Distributed Noncoherent Joint Transmission Based on Multi-Agent Reinforcement Learning for Dense Small Cell MISO Systems

This paper investigates the sum rate maximization problem in dense small cell (DSC) networks, where multi-antenna small cell base stations (SBSs) serve single-antenna users over a shared frequency band using noncoherent joint transmission (JT). While noncoherent JT enhances capacity by enabling users to receive signals from multiple coordinated SBSs, its practical deployment is hindered by the nonconvex and NP-hard nature of the optimization problem, along with the high-dimensional continuous optimization variables. Existing optimization-based approaches, despite achieving near-optimal performance, require global channel state information (CSI) and multiple iterations, making them impractical for DSC networks. To overcome these challenges, we first prove that the optimal beamforming structure is the same for both the power minimization problem and the sum rate maximization problem, and then mathematically derive the optimal beamforming structure for both problems by solving the power minimization problem.

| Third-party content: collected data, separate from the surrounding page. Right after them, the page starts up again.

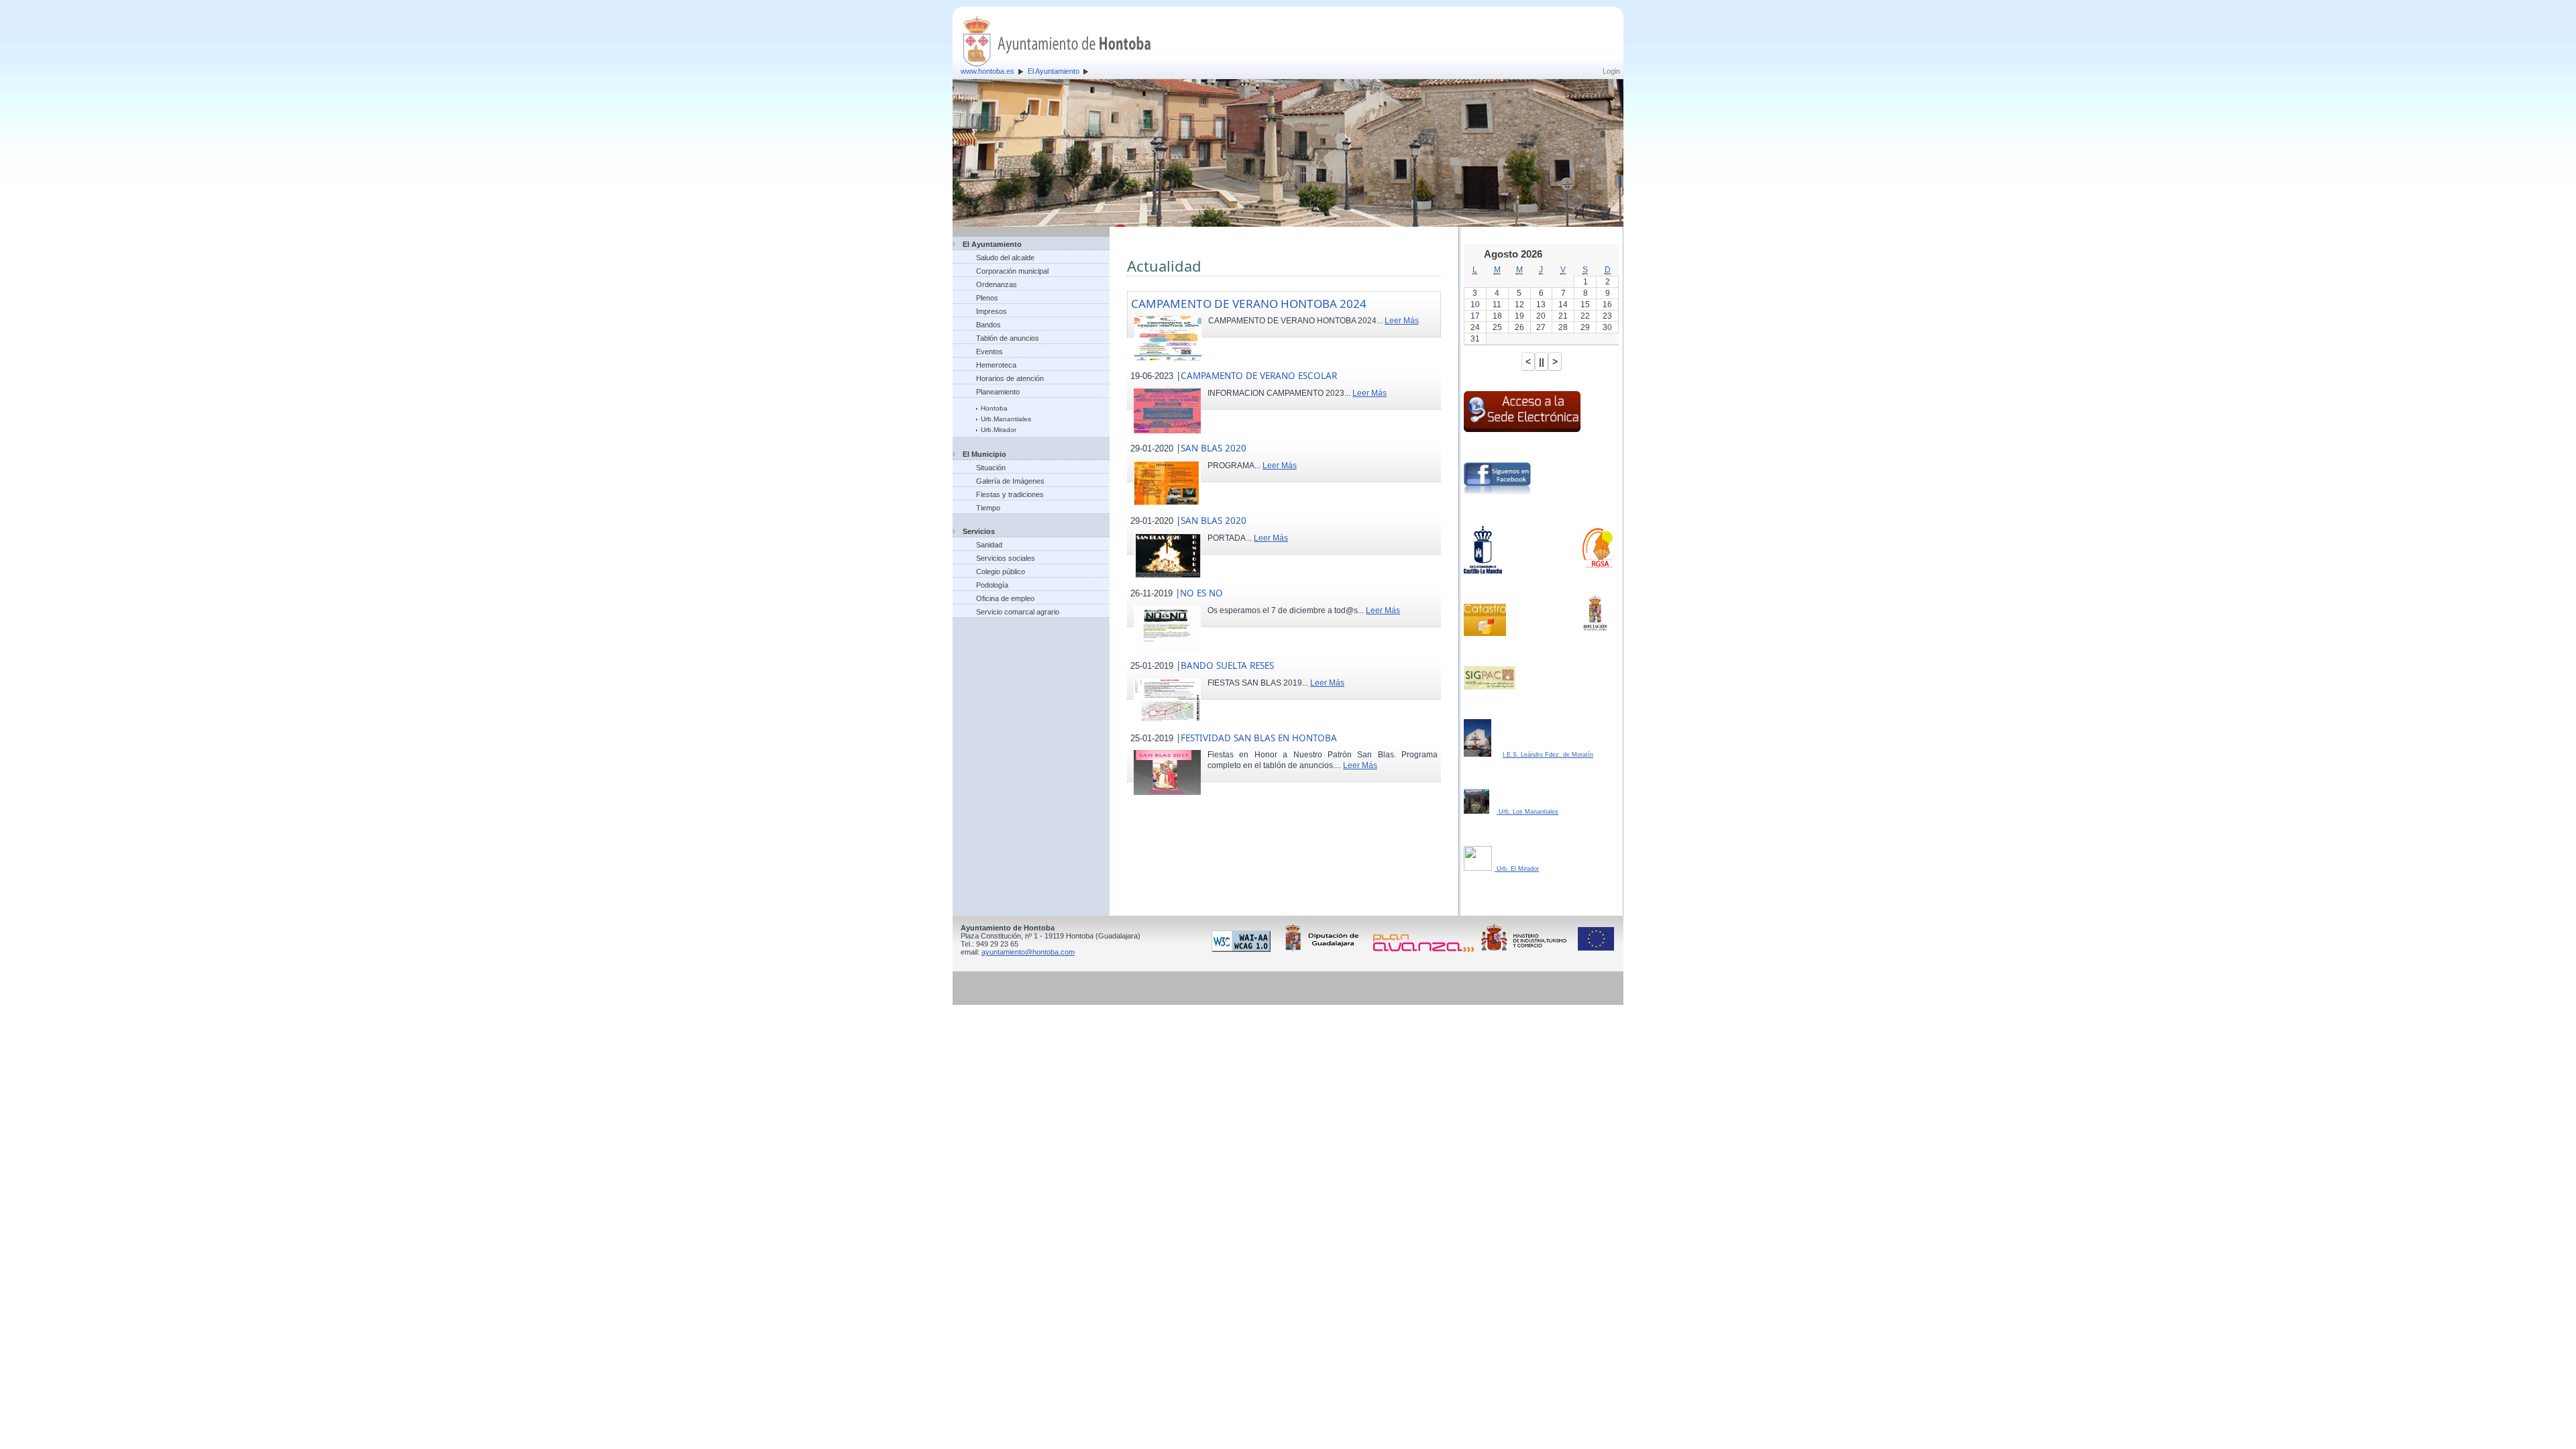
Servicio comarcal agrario (1017, 612)
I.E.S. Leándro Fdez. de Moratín (1548, 754)
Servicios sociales (1005, 558)
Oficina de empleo (1005, 598)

The optimal beamforming structure can effectively reduces the variable dimensions. By exploiting the optimal beamforming structure, we propose a deep deterministic policy gradient-based distributed noncoherent JT scheme to maximize the system sum rate. In the proposed scheme, each SBS utilizes global information for training and uses local CSI to determine beamforming vectors. Simulation results demonstrate that the proposed scheme achieves comparable performance with considerably lower computational complexity and information overhead compared to centralized iterative optimization-based techniques, making it more attractive for practical deployment.